Turns out they are just splitting images up and rearranging them - not as interesting.
(see for eg. http://en.wikisource.org/wiki/File:Espionage_den02_79.png)
* Support crosscut shredders (shredded in both directions).
* Make it work even if the shreds aren't all the same size.
* Make it work when there are some pieces missing.
* Show where those missing pieces would probably go.
* Make it work when two images' shreds are mixed together.
* (with missing pieces)
* (generalized to N images)
* Predict what the missing pieces might look like (this one is much tougher).
* Think of ways you could cheat (like searching Tineye for the fragments to find the original image, if it was originally online somewhere).
You can keep going as long as you want. If it's too easy, just make it harder.
Edited because HN doesn't support Markdown or linebreaks. :(
Wa can make it harder in many creative ways, and that would be fun, but I wrote this comment to express the feeling of disappointment I had when I saw the post. I felt a little bit like someone showed me a candy but already ate half of it.
Does that exist already?
I agree with you, and I know that you have some serious knowledge about that, but seriously, reading HN makes me feel that this hiring pool would be filled only with programmers that could solve any type of code-puzzle in their sleep.
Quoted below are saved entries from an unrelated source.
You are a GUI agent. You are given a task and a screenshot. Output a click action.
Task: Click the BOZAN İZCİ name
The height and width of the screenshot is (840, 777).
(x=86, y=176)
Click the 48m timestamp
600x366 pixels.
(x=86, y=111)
I noticed they did remove on of the functions they had listed in the hints at the bottom, possibly to make things a bit more challenging.
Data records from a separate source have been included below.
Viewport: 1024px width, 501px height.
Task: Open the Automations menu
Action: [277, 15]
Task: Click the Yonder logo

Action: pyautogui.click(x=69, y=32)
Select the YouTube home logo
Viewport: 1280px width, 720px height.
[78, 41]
My first take on it was the following:
Take the average of the differences between each pixel and the pixel adjacent to it over each column and store that as, say, X.
Find some maximum number such that the sum of every nth column of X - the sum of all other rows of X is maximised. That's the column width.
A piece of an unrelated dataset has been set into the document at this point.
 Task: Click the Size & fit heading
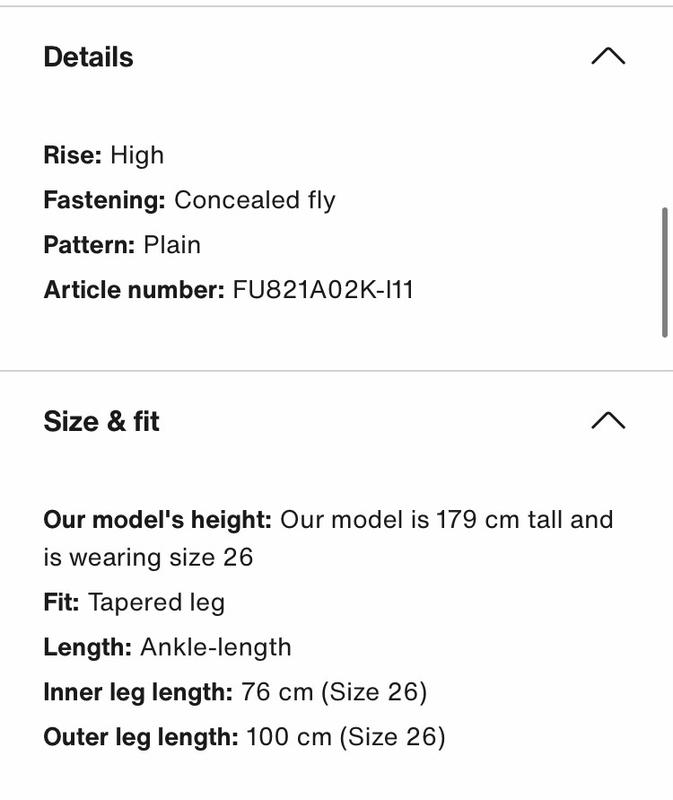click(x=102, y=421)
Split into a series of columns, use stable matching to match columns based on the sum of differences between rightmost male pixel and leftmost female pixel over all rows.
Use stable marrage to give you a partial ordering, turn into a complete ordering and unscramble the image.
Any better/more elegant solutions?
I tried this, and it worked for a few test pictures I downloaded, but it fails for the given Tokyo panorama: the dark edges and sharp corners in some buildings confuse the algorithm. The matching must be done on somewhat more than pixel values alone...
EDIT: See how my implementation fails: http://www.michielovertoom.com/incoming/TokyoPanoramaUnshred...
Re: your attempt: I think you just need to find the starting strip, looks like your algorithm is working.
The algorithm works fine for some random pictures I found on the web. It's just not working for the Tokyo picture ;-(
My algorithm, given a strip, would tell you which strip was on the right and also gave a certainty. The last strip would have a "next strip" value shared with an earlier strip (thus wrongly attached) but with less certainty.
Edit: Or (worst case) the last strip would have a high degree of uncertainty.
How do you calculate your certainty?
PS. Have you actually realized a succesful implementation? (Just curious)
It also works on the test images I created:
Because of this, is someone going to actually take the time to understand what assumptions people make to run the program? If there was an interface, they could just run a script to test submissions...
EDIT: Given the slices, is it possible to order them properly entirely in the frequency domain?
When you do the Fourier Transform (or in this case, the Discrete Fourier Transform (DFT)) you turn your time domain function into a frequency domain function. This function resides on the complex plane, with a real and imaginary part.
Typically, you're doing the transform to get at the information in the magnitude, which represents the frequency information in the original time domain function. To get at the magnitude, you do: sqrt(Re^2 + Im^2).
Now, when you're looking at the magnitude, you have lost location information entirely about the original signal. Rather, you now have perfect frequency information. (yes, combined with the phase: atan(Re/Im), you can reconstruct the original signal).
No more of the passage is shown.